Read the article with interest and enjoyed it. For longer than I care to remember I have always used a fountain pen with black ink, and was considered eccentric by my colleagues for doing so, but it enabled me to carry a small sketchbook most of the time and do quick sketches of scenes and people. I've dug some of them out and your article has motivated me to pick up my sketching habit again. 
Great stuff Peter, I’m really pleased its inspired you to dust off the old fountain pen!
I read your article this morning with great interest Alan. Hugely informative. I was very interested in the little pots of colour in the magazine photo - were they your watercolours? I’ve never seen them before. They looked very covetable! Your pen and wash drawings were absolutely brilliant - extremely complicated scenes of buildings etc beautifully executed. I think you will have inspired loads of people. Loved your demonstration piece. 
I’ve also just read your excellent article Alan: great to see some of your wonderful work together in the Artist.  I do like the way you’ve handled your distance work, and also curious about those little pots!
Thanks Chrissie and Tessa, I'm pleased that you found it interesting. Naturally I was delighted when the editor asked me to write a feature on line & wash, as it's a favourite medium of mine. I also have a couple more planned for later in the year, along with three others in early 2021. Different subjects of course, but equally interesting - I hope! So, these little paint discs... Well, I bought them around 5 years ago from a small independent company making very high quality paints produced from natural authentic materials. They have quite a range on show if you go to Wallace Seymour Fine Art Products. These particular one's that you can see in the magazine illustration are 'Turner 18C Watercolours'. The palette is based on the colours that Turner himself used, and using similar materials, so that was good enough for me. I was asked to do a series of watercolours for their website a while back, basically to show off their qualities. They aren't easy to use mind, pretty hard to get any paint from them, (think blood from a stone), but with perseverance and using warm water I did master them! Well to a degree... A word of caution here: they don't guarantee that you will be able to paint like Turner - as I found out! www.wallaceseymour.co.uk/product/18c-watercolour-discs-turner-palette
You have done a service to the company Alan - because while I used to pick up a copy of the magazine now and then, I didn't do it every time, and of course it's been difficult lately to do it at all, because it's not stocked in my village and I'd have to go into the nearest town: which I'm not about to do if I can help it.

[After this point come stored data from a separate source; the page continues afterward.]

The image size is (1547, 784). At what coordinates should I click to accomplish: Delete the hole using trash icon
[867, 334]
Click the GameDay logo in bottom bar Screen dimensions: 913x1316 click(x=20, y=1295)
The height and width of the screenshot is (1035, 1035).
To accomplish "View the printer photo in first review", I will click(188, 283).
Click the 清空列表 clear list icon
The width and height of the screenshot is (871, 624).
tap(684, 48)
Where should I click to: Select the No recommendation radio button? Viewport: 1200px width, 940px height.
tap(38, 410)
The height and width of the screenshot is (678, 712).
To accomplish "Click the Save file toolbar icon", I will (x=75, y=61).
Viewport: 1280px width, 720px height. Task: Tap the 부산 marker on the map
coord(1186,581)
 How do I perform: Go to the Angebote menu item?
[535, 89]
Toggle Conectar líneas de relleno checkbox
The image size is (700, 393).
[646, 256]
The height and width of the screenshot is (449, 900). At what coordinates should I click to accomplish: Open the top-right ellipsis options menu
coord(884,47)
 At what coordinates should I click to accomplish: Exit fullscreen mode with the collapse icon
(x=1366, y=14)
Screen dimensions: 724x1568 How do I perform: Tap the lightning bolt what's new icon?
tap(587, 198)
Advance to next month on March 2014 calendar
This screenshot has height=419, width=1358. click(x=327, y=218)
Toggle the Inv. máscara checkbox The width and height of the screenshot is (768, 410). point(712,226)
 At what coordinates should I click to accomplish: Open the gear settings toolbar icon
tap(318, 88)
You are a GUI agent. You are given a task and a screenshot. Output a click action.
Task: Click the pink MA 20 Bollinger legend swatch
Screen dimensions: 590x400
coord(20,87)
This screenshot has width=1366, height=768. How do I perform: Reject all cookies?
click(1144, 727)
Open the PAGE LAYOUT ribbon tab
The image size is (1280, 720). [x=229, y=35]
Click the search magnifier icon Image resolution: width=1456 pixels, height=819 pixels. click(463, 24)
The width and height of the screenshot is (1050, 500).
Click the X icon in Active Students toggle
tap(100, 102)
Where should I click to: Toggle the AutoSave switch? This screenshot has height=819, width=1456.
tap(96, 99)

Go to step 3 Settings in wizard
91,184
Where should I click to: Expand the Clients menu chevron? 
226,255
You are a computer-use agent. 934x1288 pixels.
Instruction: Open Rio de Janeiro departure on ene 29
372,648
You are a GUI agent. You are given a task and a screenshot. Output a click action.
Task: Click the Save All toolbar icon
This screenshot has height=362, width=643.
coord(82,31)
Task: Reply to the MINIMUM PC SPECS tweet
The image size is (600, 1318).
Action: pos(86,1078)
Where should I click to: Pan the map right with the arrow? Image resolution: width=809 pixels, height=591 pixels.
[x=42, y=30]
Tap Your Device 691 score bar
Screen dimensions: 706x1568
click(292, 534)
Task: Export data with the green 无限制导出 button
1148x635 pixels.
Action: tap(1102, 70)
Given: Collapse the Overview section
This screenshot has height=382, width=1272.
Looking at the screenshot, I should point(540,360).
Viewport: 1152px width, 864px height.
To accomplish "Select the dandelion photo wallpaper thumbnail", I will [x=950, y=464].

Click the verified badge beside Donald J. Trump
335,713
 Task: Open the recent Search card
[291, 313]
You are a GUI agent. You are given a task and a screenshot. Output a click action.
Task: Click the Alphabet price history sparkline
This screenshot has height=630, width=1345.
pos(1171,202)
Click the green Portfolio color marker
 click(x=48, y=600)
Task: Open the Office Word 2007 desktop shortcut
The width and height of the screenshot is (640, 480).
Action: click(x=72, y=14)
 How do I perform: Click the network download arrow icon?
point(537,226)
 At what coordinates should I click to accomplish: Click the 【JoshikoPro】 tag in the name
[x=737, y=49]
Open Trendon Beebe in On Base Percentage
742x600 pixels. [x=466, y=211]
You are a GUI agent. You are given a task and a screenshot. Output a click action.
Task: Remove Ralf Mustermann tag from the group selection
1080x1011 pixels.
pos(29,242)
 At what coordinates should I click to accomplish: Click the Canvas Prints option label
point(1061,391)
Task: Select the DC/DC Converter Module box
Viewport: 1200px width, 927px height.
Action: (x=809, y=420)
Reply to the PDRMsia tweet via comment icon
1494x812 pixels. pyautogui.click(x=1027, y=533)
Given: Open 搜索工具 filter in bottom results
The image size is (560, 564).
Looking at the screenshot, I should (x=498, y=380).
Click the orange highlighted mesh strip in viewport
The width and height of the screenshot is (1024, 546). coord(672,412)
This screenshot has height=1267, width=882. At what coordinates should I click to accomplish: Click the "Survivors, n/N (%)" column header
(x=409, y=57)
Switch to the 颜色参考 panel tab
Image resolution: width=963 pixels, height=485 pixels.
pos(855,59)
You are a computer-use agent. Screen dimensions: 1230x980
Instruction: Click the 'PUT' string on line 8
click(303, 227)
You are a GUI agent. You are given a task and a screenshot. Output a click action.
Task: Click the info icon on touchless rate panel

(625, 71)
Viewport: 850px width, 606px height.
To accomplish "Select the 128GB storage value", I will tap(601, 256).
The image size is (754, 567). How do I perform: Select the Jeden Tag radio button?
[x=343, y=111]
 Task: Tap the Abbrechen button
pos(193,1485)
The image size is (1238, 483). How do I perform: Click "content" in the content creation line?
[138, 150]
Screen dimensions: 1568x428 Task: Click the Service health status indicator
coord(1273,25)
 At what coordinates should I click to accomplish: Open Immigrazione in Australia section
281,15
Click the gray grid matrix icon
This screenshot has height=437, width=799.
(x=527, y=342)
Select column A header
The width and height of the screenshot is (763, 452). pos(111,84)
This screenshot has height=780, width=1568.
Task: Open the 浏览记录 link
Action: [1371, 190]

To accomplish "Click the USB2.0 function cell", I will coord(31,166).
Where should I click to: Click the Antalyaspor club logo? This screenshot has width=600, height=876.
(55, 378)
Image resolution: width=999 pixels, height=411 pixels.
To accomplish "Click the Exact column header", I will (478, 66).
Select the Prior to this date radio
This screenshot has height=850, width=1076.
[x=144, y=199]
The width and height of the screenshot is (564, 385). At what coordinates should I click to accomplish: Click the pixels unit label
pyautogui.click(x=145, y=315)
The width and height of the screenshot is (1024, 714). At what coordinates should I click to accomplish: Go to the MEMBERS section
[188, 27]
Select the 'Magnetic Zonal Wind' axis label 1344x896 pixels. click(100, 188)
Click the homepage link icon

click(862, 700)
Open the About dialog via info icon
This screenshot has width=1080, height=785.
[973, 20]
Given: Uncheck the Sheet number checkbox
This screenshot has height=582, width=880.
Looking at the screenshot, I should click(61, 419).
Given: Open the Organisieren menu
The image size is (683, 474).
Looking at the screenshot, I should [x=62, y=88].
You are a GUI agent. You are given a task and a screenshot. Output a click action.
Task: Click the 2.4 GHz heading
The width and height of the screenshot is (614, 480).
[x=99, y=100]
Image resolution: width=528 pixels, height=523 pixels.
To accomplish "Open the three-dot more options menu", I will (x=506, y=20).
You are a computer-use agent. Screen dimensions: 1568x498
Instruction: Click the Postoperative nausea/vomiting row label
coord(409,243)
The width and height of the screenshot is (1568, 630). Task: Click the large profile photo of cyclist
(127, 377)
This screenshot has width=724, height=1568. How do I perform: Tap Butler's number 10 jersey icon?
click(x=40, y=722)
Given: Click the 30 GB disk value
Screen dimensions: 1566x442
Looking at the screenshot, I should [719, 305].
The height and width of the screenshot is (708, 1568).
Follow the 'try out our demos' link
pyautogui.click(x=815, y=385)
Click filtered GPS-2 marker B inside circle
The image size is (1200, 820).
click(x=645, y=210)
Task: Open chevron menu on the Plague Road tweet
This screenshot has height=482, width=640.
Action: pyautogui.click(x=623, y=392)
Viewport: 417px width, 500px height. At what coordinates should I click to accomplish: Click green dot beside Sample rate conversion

So ..... I've bought a digital subscription to The Artist, really just to read your article.  Now there's praise - you've parted Jones from money!  Good tip about the ink/water ratio - i.e. add the ink to the water, not the other way round; and have ready-prepared pools of toned ink, for the different parts of your painting/drawing.  I think I probably knew this from my use of Chinese ink on a stone (ie, water, then ink) but it's useful to be reminded for the next time I have a crack at it.  
Thanks Robert, there’s always something in the magazine to spark my interest. I’ve particularly enjoyed reading Graham Webber’s oil painting series over the past four  editions. Anyway, glad you enjoyed my article and thanks for taking the time to comment!
Thankyou for your comments on my posts Alan, and with your input I have re-discovered this listing! So thanks for the information about those little pots -I shall look the colours up , they sound very interesting to use.  Look forward to reading your future articles in the magazine.